Tra l’altro, nella comica c’è del comico. È utile sapere che quasi mai si rinvia una partita di campionato perché le condizioni del campo sono «proibitive», questa è una baggianata che ci si poteva vendere sino a qualche anno fa, ma che non ha alcun riscontro con la realtà. Adesso si fermano le partite – ecco che torna la figura del prefetto – perché manca la sicurezza sugli spalti o intorno allo stadio (all’ultimo momento anche Atalanta-Genoa è stata sospesa per lo stesso motivo, ma la decisione non è definitiva). La sicurezza sugli spalti? E quale, di grazia? Se parliamo delle nude strutture, sugli spalti, per definizione, non c’è insicurezza, ovviamente gli umani che possono comportarsi male o addirittura delinquere sono un’altra storia. Ma da ragazzi s’andava a San Siro e in tutti gli stadi d’Italia tranquillamente con la neve sui gradoni. Adesso, col riscaldamento della crosta terrestre i fiocchi sono diventati tossici?
Sì, sugli spalti ci può essere un pochino di neve, tu pensa. E siccome magari il signor Beppe ci scivola sopra e si fa la bua, il prefetto sospende la partita perché manca la sicurezza. Ma che paese del lella!
Tutti gli anni la stessa storia. Tutti gli anni la stessa polemica, con le colpe che rimbalzano da uno all’altro e con i prefetti che non vogliono restare con il cerino in mano, per cui sospendono e arrivederci e grazie. Non parliamo dei dirigenti sportivi, ai quali non può sfuggire che le sere d’inverno sono anche un filo rigide. E che magari c’è pure la neve, e che la neve, per un processo davvero singolare, può anche ghiacciare.

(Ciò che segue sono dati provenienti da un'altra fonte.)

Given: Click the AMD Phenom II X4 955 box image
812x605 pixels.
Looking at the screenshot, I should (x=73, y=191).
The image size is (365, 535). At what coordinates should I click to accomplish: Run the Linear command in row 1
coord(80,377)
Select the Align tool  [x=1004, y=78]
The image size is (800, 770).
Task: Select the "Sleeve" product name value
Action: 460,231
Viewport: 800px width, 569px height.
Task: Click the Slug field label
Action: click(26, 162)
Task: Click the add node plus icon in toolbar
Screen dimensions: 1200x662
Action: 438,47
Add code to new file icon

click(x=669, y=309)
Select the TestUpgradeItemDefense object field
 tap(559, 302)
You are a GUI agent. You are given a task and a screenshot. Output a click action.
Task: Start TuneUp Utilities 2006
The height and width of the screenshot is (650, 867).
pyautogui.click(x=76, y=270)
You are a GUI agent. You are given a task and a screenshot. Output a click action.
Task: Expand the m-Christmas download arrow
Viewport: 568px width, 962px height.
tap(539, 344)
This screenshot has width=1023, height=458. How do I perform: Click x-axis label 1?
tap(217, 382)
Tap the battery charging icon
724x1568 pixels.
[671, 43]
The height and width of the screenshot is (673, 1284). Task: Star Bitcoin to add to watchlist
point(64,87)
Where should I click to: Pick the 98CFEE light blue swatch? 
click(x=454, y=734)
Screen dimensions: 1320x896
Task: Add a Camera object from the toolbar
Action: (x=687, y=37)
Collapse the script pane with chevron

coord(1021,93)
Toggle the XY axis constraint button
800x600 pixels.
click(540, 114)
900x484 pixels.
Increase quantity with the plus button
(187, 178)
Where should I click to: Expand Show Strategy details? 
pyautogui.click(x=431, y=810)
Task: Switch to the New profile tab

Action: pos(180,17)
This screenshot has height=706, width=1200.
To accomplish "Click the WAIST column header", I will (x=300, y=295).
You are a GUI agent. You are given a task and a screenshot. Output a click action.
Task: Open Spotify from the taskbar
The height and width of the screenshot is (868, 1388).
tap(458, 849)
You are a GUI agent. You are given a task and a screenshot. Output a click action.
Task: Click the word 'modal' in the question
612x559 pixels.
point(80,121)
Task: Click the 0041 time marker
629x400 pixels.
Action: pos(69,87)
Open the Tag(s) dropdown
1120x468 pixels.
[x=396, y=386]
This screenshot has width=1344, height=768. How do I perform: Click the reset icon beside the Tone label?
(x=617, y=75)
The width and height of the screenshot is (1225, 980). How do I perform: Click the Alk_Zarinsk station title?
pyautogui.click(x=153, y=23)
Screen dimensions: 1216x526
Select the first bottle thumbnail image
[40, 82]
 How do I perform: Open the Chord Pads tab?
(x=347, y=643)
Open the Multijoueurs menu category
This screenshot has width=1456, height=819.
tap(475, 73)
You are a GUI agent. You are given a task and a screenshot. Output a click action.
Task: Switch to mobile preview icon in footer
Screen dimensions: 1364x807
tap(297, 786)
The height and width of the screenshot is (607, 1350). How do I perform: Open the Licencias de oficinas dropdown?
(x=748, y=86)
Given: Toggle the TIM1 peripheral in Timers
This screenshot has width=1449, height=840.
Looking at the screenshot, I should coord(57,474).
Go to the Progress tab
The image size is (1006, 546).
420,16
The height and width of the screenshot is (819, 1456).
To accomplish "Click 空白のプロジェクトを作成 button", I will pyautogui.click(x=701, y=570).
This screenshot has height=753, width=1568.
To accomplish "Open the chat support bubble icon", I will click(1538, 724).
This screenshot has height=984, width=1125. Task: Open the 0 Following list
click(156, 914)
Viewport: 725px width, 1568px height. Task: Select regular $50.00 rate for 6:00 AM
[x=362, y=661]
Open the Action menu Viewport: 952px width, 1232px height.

L’altro giorno, avventurosamente, abbiamo aperto un dibattito sulla necessità che il governo italiano non debba rinunciare alla candidatura di Roma per le Olimpiadi del 2020. Ne abbiamo fatto un problema di mentalità e di modernità. Ci siamo spinti a pensare che sarebbero persino un’opportunità di crescita per un Paese economicamente tormentato come il nostro. Basterebbe un turno di campionato, con quel che si porta appreso in termini di dilettantismo organizzativo, per smontare la nostra pur incrollabile convinzione. Mettendo insieme le cose, verrebbe da concludere: ma dove vogliamo andare così slegati, privi di una coesione sociale, senza il minimo ombrello protettivo di fronte all’inevitabilità del tempo cattivo?
L’unica soluzione è spostare il campionato per questi due mesi in Sicilia. Clima mediamente dolce, il mare, un buon pesce. Cosa volere di più?